Property | Description | Required? | Default |
---|---|---|---|
druid.emitter.influxdb.hostname | The hostname of the InfluxDB server. | Yes | N/A |
druid.emitter.influxdb.port | The port of the InfluxDB server. | No | 8086 |
druid.emitter.influxdb.databaseName | The name of the database in InfluxDB. | Yes | N/A |
druid.emitter.influxdb.maxQueueSize | The size of the queue that holds events. | No | Integer.MAX_VALUE(=2^31-1) |
druid.emitter.influxdb.flushPeriod | How often (in milliseconds) the events queue is parsed into Line Protocol and POSTed to InfluxDB. | No | 60000 |
druid.emitter.influxdb.flushDelay | How long (in milliseconds) the scheduled method will wait until it first runs. | No | 60000 |
druid.emitter.influxdb.influxdbUserName | The username for authenticating with the InfluxDB database. | Yes | N/A |
druid.emitter.influxdb.influxdbPassword | The password of the database authorized user | Yes | N/A |
druid.emitter.influxdb.dimensionWhitelist | A whitelist of metric dimensions to include as tags | No | [“dataSource”,”type”,”numMetrics”,”numDimensions”,”threshold”,”dimension”,”taskType”,”taskStatus”,”tier”] |
InfluxDB Line Protocol
An example of how this emitter parses a Druid metric event into InfluxDB’s line protocol is given here:
The syntax of the line protocol is :
<measurement>[,<tag_key>=<tag_value>[,<tag_key>=<tag_value>]] <field_key>=<field_value>[,<field_key>=<field_value>] [<timestamp>]

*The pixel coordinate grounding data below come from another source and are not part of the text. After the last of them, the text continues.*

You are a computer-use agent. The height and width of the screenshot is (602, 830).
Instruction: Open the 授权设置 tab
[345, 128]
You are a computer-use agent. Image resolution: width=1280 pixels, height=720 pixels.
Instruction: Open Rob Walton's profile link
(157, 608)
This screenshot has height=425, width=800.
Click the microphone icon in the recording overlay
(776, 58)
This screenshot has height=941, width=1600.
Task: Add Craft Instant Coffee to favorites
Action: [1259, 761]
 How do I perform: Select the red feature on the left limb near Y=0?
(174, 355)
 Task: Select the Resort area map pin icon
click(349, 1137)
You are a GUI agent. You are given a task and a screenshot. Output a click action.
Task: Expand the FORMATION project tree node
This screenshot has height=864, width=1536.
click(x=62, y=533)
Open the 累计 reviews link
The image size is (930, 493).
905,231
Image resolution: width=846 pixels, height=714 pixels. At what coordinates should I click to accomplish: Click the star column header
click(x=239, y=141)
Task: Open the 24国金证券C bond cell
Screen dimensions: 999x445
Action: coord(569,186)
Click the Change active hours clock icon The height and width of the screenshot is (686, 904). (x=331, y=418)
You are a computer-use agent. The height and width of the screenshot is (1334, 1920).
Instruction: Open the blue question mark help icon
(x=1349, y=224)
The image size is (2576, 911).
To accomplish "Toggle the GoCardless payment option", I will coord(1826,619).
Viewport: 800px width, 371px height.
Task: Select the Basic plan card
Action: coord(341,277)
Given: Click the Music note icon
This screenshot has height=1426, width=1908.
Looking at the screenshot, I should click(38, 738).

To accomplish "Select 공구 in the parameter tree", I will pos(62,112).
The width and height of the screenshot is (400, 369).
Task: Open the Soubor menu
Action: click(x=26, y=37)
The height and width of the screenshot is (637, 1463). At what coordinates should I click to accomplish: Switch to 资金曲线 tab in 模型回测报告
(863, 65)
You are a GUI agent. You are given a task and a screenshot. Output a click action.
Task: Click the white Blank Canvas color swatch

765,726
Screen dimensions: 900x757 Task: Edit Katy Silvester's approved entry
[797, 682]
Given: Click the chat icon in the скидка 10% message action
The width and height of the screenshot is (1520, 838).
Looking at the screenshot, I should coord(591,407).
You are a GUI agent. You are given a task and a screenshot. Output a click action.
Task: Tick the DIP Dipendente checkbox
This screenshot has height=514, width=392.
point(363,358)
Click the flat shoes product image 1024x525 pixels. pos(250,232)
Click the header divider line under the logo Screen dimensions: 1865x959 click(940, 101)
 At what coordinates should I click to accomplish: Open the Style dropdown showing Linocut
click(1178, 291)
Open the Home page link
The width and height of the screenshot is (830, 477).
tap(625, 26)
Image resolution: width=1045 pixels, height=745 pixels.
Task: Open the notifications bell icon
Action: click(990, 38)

where timestamp is in nanoseconds since epoch.
A typical service metric event as recorded by Druid’s logging emitter is: Event [{"feed":"metrics","timestamp":"2017-10-31T09:09:06.857Z","service":"druid/historical","host":"historical001:8083","version":"0.11.0-SNAPSHOT","metric":"query/cache/total/hits","value":34787256}]
.
This event is parsed into line protocol according to these rules:
- The measurement becomes druid_query since query is the first part of the metric.
- The tags are service=druid/historical, hostname=historical001, metric=druid_cache_total. (The metric tag is the middle part of the druid metric separated with _ and preceded by druid_. Another example would be if an event has metric=query/time then there is no middle part and hence no metric tag)
- The field is druid_hits since this is the last part of the metric.
This gives the following String which can be POSTed to InfluxDB: "druid_query,service=druid/historical,hostname=historical001,metric=druid_cache_total druid_hits=34787256 1509440946857000000"
The InfluxDB emitter has a white list of dimensions which will be added as a tag to the line protocol string if the metric has a dimension from the white list. The value of the dimension is sanitized such that every occurrence of a dot or whitespace is replaced with a _
.